Capital of the Piedmont region in northwestern Italy, Turin has been an industrial centre of Italy for centuries with its fair share of culture and beauty too.

Taking its name from the Celtic word tau (meaning mountains), the first settlers in the region, the Taurini, were of Celtic-Ligurian stock, before the Romans took over the area in the 1st century BC. Since that point, the city has been associated with the bull (the Italian translation of ‘Torino’), visible on the coat of arms.

Although suffering occupation by the Lombards and the Franks after the fall of the Roman Empire, Turin would prove a vital player in the reunification of Italy much later during the final decades of the 19th century and propel the country towards industrialisation thereafter.

However, as well as being home to many important industries like the car company Fiat, Turin is a picturesque destination for the visitor, evidenced by its starring role for the 1969 film, The Italian Job.


Turin’s main claim to cultural and religious fame can be found in the Cathedral of Saint John the Baptist, the patron saint of the city. Within the Royal Chapel can be found the Shroud of Turin, supposedly the cloth that covered Jesus Christ when placed in his tomb.

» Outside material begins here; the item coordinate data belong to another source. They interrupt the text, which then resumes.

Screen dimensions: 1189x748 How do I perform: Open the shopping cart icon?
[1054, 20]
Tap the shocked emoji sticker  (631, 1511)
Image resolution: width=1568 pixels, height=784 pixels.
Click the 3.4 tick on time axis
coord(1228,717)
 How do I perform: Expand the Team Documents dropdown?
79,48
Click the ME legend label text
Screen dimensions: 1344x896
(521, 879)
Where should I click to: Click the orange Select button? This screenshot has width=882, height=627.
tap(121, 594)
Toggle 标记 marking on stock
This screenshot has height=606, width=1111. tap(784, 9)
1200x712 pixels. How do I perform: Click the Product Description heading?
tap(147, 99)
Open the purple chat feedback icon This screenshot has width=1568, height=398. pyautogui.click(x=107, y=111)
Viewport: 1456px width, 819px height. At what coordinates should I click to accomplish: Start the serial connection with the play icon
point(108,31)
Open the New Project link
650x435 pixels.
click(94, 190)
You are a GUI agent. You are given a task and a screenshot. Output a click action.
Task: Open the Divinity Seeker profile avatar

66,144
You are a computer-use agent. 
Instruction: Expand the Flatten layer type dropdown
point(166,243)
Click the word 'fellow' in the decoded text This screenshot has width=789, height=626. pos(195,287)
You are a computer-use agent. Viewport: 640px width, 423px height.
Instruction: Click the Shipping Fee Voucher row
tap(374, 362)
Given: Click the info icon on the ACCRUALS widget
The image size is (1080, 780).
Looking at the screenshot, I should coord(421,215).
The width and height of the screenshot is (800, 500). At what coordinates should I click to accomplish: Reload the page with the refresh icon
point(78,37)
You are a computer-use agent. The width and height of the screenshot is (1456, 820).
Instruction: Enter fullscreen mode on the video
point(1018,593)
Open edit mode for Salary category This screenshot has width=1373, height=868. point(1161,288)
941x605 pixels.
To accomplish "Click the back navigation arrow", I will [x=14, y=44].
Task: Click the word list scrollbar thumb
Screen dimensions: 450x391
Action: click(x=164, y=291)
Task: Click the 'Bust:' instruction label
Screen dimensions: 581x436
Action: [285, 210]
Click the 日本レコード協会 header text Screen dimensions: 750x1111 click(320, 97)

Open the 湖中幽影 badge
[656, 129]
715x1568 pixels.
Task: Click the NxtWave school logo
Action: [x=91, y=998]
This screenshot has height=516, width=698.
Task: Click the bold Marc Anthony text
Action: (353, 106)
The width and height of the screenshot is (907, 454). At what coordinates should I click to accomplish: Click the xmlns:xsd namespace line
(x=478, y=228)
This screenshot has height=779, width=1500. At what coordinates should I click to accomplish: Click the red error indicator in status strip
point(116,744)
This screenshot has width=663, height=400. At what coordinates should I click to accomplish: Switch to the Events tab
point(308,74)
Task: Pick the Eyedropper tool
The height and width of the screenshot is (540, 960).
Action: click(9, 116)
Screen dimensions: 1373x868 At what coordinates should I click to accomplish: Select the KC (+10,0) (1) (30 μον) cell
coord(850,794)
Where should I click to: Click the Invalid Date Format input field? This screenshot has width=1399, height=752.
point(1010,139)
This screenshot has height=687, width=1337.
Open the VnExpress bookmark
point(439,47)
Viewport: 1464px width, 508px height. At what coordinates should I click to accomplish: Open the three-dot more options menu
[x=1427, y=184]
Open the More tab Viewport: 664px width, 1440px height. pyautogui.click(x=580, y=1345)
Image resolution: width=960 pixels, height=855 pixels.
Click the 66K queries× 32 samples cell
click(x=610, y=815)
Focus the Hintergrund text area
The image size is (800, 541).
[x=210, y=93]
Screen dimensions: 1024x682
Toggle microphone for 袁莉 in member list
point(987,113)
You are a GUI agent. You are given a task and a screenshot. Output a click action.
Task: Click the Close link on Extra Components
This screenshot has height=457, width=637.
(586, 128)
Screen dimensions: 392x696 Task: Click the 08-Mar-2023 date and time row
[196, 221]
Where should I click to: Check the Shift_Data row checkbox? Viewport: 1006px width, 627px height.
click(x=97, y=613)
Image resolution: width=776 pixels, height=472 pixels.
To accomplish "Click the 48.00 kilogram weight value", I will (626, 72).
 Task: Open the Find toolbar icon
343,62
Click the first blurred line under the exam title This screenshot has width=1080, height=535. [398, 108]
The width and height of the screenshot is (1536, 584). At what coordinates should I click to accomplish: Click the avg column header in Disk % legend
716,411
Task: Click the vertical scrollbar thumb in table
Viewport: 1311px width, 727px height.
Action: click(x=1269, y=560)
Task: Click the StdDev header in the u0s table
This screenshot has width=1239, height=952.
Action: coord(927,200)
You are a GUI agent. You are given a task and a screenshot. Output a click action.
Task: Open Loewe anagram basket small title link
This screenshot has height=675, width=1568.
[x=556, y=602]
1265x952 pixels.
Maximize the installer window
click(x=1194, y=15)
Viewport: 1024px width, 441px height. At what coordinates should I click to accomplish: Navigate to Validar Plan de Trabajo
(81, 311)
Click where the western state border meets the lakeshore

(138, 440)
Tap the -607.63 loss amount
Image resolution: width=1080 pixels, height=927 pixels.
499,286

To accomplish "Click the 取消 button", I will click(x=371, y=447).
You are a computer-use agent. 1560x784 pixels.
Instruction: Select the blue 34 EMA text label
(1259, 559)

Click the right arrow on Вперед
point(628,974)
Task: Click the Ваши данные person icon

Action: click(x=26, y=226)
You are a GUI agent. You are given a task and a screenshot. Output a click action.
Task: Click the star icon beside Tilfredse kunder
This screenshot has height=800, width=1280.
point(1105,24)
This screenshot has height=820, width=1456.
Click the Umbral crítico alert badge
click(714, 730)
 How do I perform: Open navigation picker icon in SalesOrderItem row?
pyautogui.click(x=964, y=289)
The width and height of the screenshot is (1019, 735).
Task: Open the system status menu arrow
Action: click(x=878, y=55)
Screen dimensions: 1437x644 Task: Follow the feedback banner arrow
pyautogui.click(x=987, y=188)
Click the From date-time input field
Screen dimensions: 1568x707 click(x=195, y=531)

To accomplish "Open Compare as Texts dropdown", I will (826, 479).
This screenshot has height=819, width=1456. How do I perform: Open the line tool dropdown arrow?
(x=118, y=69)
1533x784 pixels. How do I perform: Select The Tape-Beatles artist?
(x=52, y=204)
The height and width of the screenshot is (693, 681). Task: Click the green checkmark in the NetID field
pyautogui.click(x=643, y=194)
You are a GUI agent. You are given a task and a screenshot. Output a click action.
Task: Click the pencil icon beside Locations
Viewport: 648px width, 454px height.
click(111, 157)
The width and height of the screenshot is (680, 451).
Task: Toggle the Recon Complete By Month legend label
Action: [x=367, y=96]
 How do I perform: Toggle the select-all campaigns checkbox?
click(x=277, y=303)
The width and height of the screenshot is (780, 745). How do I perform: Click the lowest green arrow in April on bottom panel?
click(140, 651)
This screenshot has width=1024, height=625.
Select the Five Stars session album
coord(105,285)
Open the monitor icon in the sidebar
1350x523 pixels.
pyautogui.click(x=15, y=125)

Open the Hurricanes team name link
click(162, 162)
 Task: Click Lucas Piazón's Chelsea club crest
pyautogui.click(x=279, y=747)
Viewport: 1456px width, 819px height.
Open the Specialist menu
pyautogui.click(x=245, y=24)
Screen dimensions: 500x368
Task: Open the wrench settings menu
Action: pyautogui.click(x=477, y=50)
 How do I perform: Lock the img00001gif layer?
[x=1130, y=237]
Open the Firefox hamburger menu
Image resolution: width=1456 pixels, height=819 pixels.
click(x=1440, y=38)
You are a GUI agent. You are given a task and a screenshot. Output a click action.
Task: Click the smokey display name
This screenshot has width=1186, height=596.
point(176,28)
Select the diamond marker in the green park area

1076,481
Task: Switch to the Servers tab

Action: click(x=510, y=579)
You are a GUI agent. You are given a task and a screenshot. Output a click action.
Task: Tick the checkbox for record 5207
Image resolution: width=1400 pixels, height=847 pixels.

Elsewhere, should you want a glimpse at the old Roman city, make sure to check out the Palatine Towers.

The Mole Antonelliana, dating back to the late 19th century, is another beautiful sight and more common than you might think, emblazoned as it is on the Italian 2 cent Euro coin.

Classified as a World Heritage Site by UNESCO in 1997, the Savoy Residences are a must-see area of the city. A circuit of architecturally important buildings owned by The Royal House of Savoy, it contains a fabulous array of palaces, residences and castles.

For museums, unquestionably the most prominent is the Museo Egizio. With a collection dating back to 1753, it contains some of the oldest artefacts in existence and is regarded as the second largest collection of Egyptian antiquities in the world after Cairo. Amongst the treasures can be found three different versions of The Book Of The Dead, including the most ancient copy known.

Turin is very much a city of football. Recently in the newspapers for all the wrong reasons, Juventus FC is otherwise the most successful club in Italian football and one of the most popular in Europe. Although relegated to Serie B for the 2006/2007 season, they can still be seen at the Stadio delle Alpi. More closely connected to the city are Torino FC, bearing the city’s bull as their own emblem. Lacking the modern success of its local rival, the club’s history is rich, with the ‘Great Torino’ side of 1940s setting many still-standing records, and inventing the now-typical 4-4-2 system, before the team and manager were tragically killed in the Superga air disaster of 1949. Promoted to Serie A for 2006/2007, they can be seen at the new Stadio Grande Torino.


With 18km of shopping arcades associated with the Royal Court, finding something to buy shouldn’t be difficult in Turin, and local craftsmen can be found everywhere.

For high-street fashion, the Via Garabaldi is recommended.

As with all Italian cities, Turin has its share of markets. Most popular are the Porta Palazzo, which remains the largest open market in the continent, and the Gran Balon, which takes places every second Sunday of the month and specialises in antiques.

Nightlife and Eating Out

Piedmontese cuisine can be found in the many restaurants of Turin, meaning an emphasis on meat and pasta. The most extraordinary, and highly recommended, restaurant is Ristocolor, a converted tramway now lavishly decorated and specialising in food according to the rules of The Royal House of Savoy. It can be found off the Via Po.

For a night out, the Murazzi, Docks Dura and Valntino Park are all filled with bars and clubs. The Roman Quadrilatero is also well stocked with places to drink and have a good time.

Tourist Information

GTT Tourist OfficeCorso Turati, 19/610128Tel: +39 (0)11 5764 733servizituristici@gtt.to.it

Turin Tourist OfficePiazza Solferino, AtriumTel: +39 (0)11 535 181turismo@comune.torino.it


Turin is served by the Torino Caselle Airport, some 16km from the town centre. Bus, train and taxi services are readily available.

International and domestic connecting flights depart daily.

British Airways (London Gatwick), Ryanair (London Stansted), and Easyjet (London Luton) are among the many airlines operating.